Democratic Vistas Imagery

Democratic Vistas Imagery

The Political Power of Literature

One of the propositions which Whitman explores throughout the text is that American must establish a national literature which expounds its democratic ideals as a key to becoming a legendary power. He uses imagery to establish that the great powers of the ancient world are only known today as a result of literary output:

“Few are aware how the great literature penetrates all, gives hue to all, shapes aggregates and individuals, and, after subtle ways, with irresistible power, constructs, sustains, demolishes at will. Why tower, in reminiscence, above all the nations of the earth, two special lands, petty in themselves, yet inexpressibly gigantic, beautiful, columnar? Immortal Judah lives, and Greece immortal lives, in a couple of poems.”

The Post-War Doom

Whitman characterizes the American of the post-Reconstruction Gilded Age as one lacking a fundamental decency which it knew—in spite of slavery—as the status quo. Engaging the metaphorical imagery of microscope capable of examining morality rather than microbes, Whitman presents the findings of this examination as equally pestilential:

“…using the moral microscope upon humanity, a...flat Sahara appears...crowded with petty grotesques, malformations, phantoms, playing meaningless antics…everywhere, in shop, street, church, theatre, bar-room, official chair, are pervading flippancy and vulgarity, low cunning, infidelity—everywhere the youth puny, impudent, foppish, prematurely ripe -- everywhere an abnormal libidinousness, unhealthy forms, male, female, painted, padded, dyed, chignon'd, muddy complexions, bad blood, the capacity for good motherhood deceasing or deceas'd, shallow notions of beauty, with a range of manners, or rather lack of manners...probably the meanest to be seen in the world.”

The Peacemaker

In describing a woman known by his mother who was referred to simply as the Peacemaker, Whitman culls together all his momentous talent for creating poetry from imagery to bring the woman to life through descriptive prose. Separated, rearranged, shelved into stanza form, the entire paragraph could be easily transition into an example of Whitmanesque verse:

“She was well toward eighty years old, of happy and sunny temperament, had always lived on a farm, and was very neighborly, sensible and discreet, an invariable and welcom'd favorite, especially with young married women…uneducated, but possess'd a native dignity…tacitly agreed upon domestic regulator, judge, settler of difficulties, shepherdess, and reconciler in the land…a sight to draw near and look upon, with her large figure, her profuse snow-white hair, (uncoif'd by any head-dress or cap,) dark eyes, clear complexion, sweet breath, and peculiar personal magnetism.”

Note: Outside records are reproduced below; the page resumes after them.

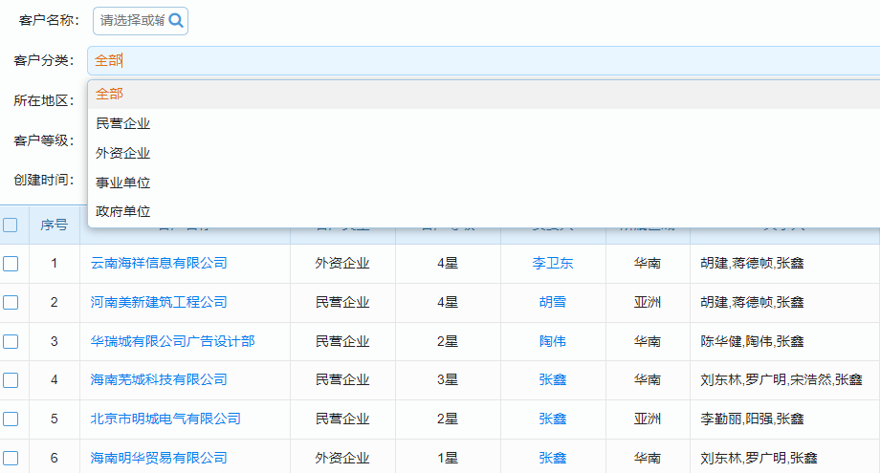Open 云南海祥信息有限公司 customer link
Viewport: 880px width, 473px height.
pos(159,263)
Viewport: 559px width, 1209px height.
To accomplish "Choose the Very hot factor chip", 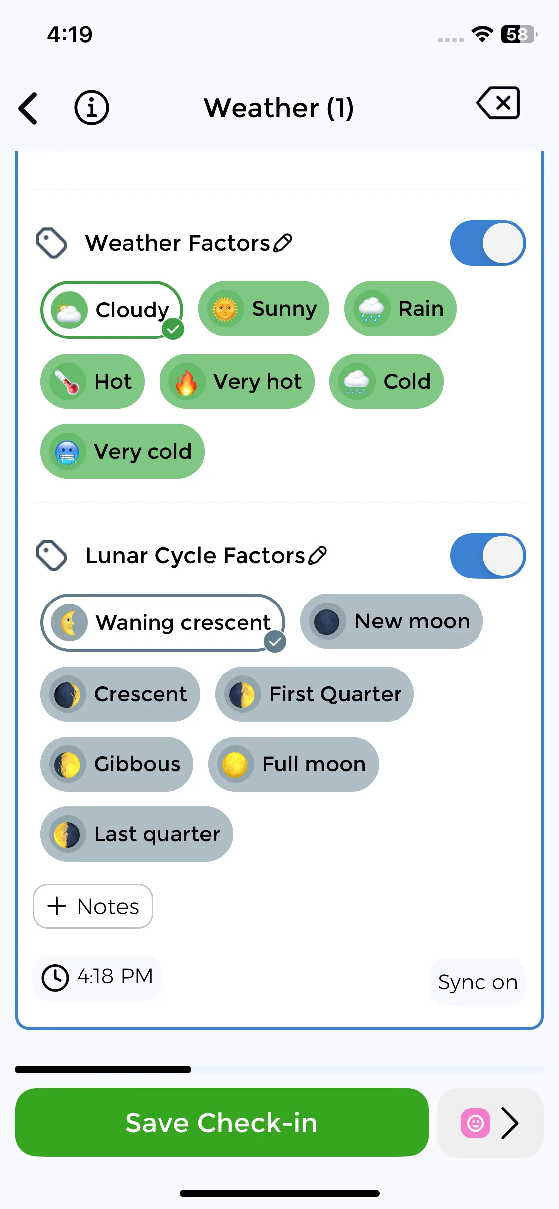I will (237, 382).
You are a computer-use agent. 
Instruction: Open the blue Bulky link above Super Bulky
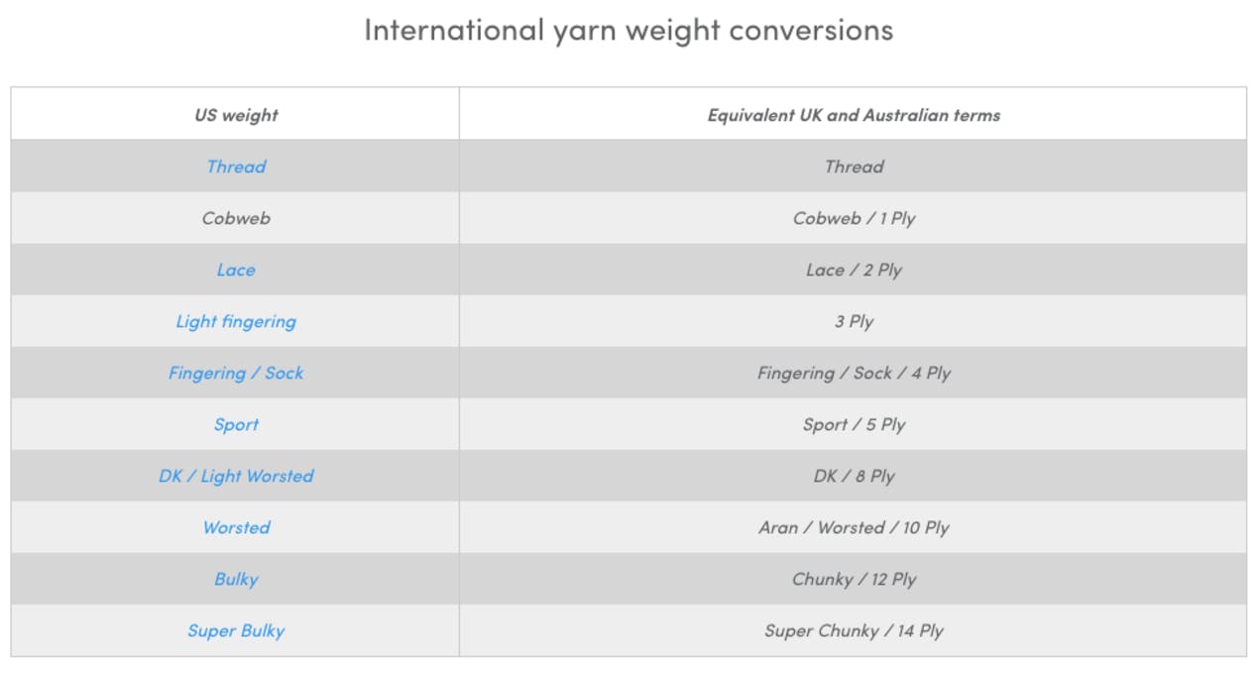click(x=236, y=579)
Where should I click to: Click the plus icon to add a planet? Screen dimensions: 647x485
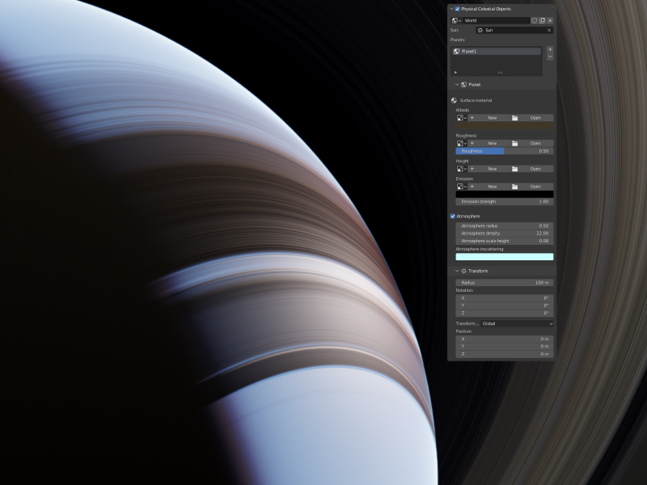pyautogui.click(x=550, y=49)
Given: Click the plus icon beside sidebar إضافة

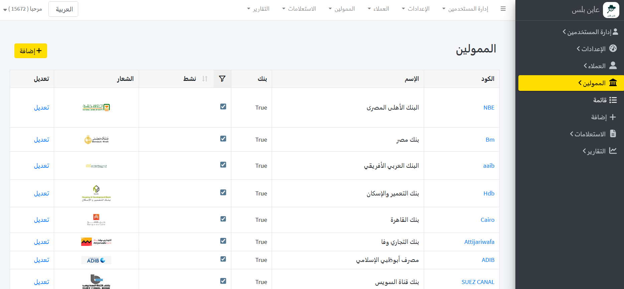Looking at the screenshot, I should (613, 117).
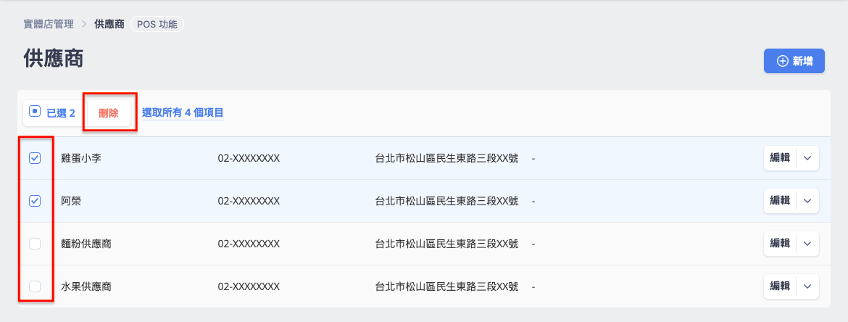
Task: Click the POS 功能 tag
Action: coord(157,25)
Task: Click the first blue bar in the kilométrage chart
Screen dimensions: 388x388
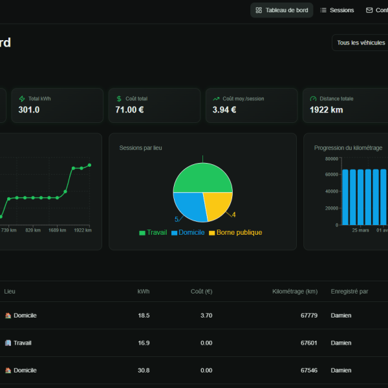Action: pos(345,197)
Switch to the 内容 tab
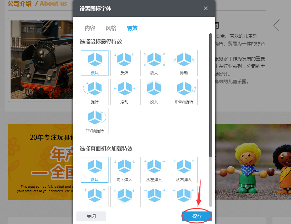 (90, 28)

The Depravity of Business Classes

Whitman calls for Americans to turn an unblinking eye inward to honestly assess where the country has arrived at from where it stood not too long before. What they will, he goes on to delineate, is an ugly but truthful portrait of a democratic government which has become inextricably intertwined with an appallingly hypocritical power, corruption and lies of a new, more extreme form of capitalism:

“The official services of America, national, state, and municipal, in all their branches and departments, except the judiciary, are saturated in corruption, bribery, falsehood, mal-administration; and the judiciary is tainted. The great cities reek with respectable as much as non-respectable robbery and scoundrelism. In fashionable life, flippancy, tepid amours, weak infidelism, small aims, or no aims at all, only to kill time. In business, (this all-devouring modern word, business,) the one sole object is, by any means, pecuniary gain.”